日本の首相官邸は、第219回国会における高市内閣総理大臣所信表明演説(2025年10月24日)の全文を公開した。
これは高市早苗氏が首相就任後に行った初の本格的な演説であり、これまで彼女が述べてきた「財政拡張を支持する」という一般的な主張を超えて、その具体的な内容をうかがうことができる。
しかし、その詳細は決して信頼を置けるものではない。
演説の導入部に続いて、高市首相は「経済財政政策の基本方針」について述べた。
ここで彼女は「『強い経済』をつくることが必要」とし、「財政支出」は経済の状態によって可能になると語っている。
より具体的には、次のように述べている。
「強い経済」を構築するため、…戦略的に財政出動を行います。これにより、所得を増やし、消費マインド(mindsets)を改善し、事業収益が上がり、税率を上げずとも税収を増加させることを目指します。

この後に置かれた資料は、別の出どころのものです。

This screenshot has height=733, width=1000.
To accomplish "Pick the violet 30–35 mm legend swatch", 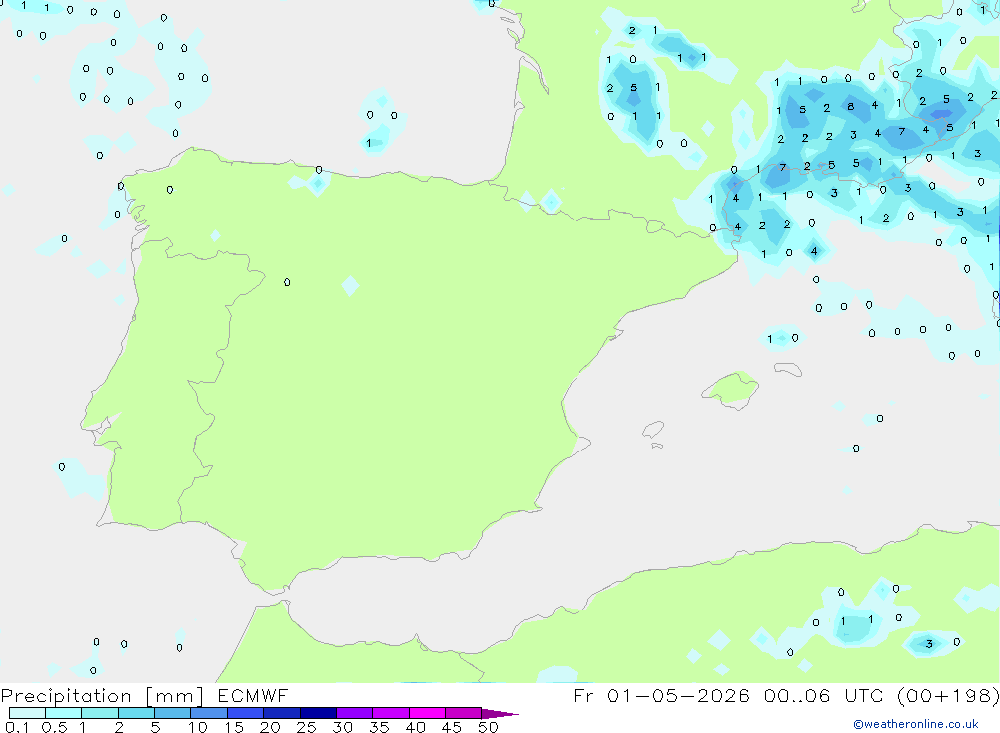I will pyautogui.click(x=355, y=713).
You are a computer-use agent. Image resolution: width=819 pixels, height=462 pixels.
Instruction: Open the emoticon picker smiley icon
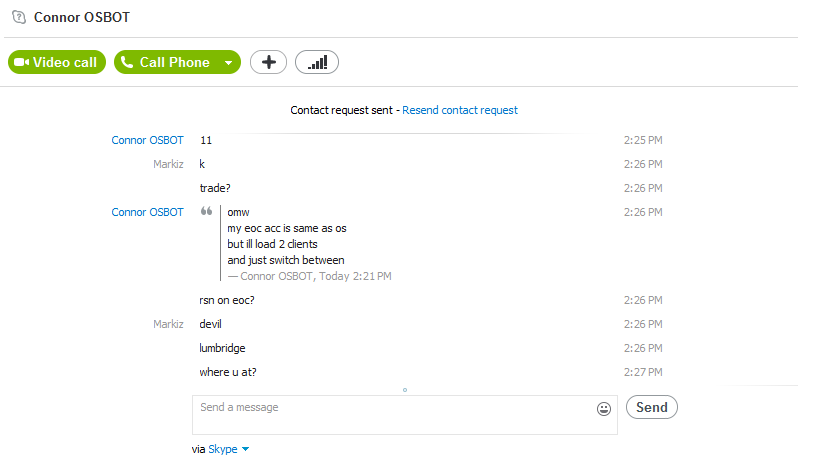pyautogui.click(x=604, y=409)
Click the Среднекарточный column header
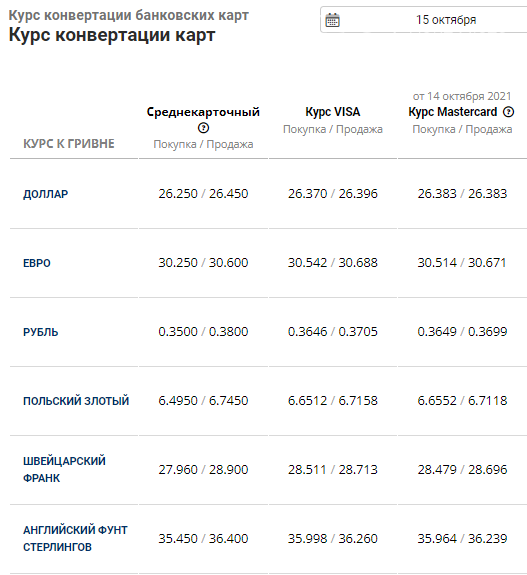The height and width of the screenshot is (575, 527). [x=203, y=112]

経済成長を通じて「所得を増やし」、それによって税収を生み出し、「経済回復」を達成するという構図である点に留意すべきである。
つまり、その発想は、GDP成長マインド(mindset)に基づいている。
こうした前提のもと、高市氏は次のような「財政ルール」を提示した。
成長率の範囲内に債務残高の伸び率を抑え、政府債務残高の対GDP比を引き下げていくことで、財政の持続可能性を実現し、マーケットからの信認を確保していきます。

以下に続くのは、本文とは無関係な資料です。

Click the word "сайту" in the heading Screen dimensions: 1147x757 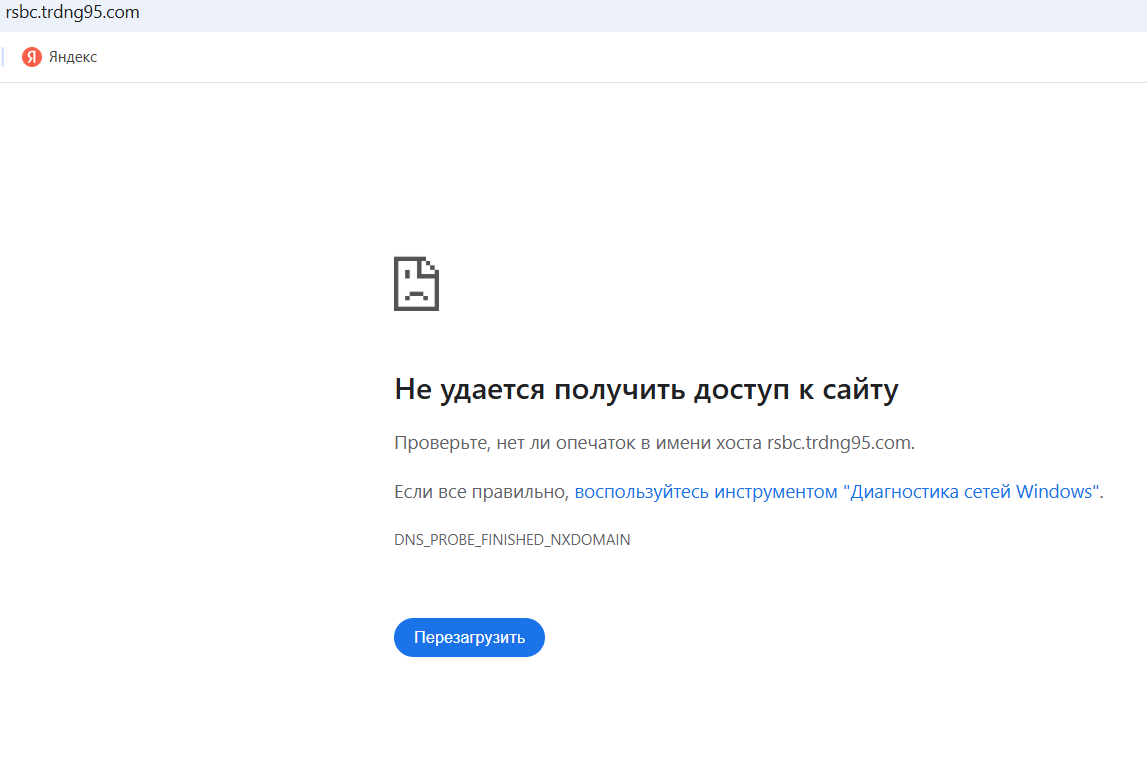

高市氏は「責任ある積極財政」なるマントラを唱えてはいるものの、財政スペースの大きさを政府債務比率の動向に結びつける発想自体が不健全であり、むしろ「責任ある」財政運営とは到底言えない。

©Cabinet Public Affairs Office, Cabinet Secretariat.(出典)
日本政府(ここでは中央銀行と財務省を統合体として見る場合を指す)は、自国通貨である円を発行している。
この権限と責務を有するのは、他に存在しない。
日本政府は名目上、「無限大マイナス1円」まで発行(=支出)できる(無限大とは「境界も限界も終わりもない、あるいはいかなる自然数よりも大きい」状態を指す。ソース)。
もちろん、政府が実際にどれだけ名目上の円を支出すべきかは、その時々のコンテクスト――すなわち非政府部門の支出・貯蓄の計画と結果――に応じて常に変化する。
政府が経済に対してネットでどれだけの支出を行うべきかを理解するには、まず「財政政策の目的は何か」を問わなければならない。
その答えは、「特定の公的債務比率や財政赤字額を達成すること」ではない。
それは主流派経済学者が掲げる目的であり、機能的な視点からはまったく意味をなさない。
財政政策の機能的な目的とは、国民の福祉を拡大することである。
それには、労働の不完全雇用を低水準に保つことや環境の持続可能性を確保することも含まれる。
日本の場合、それだけにとどまらない。
たとえば、住宅の改修による省エネルギー化、包装におけるプラスチックの過剰使用の削減、調理や暖房におけるガス依存の解消、地方インフラへの投資による人口分散の促進――といった課題が挙げられるし、他にも取り組むべきことは山ほどある。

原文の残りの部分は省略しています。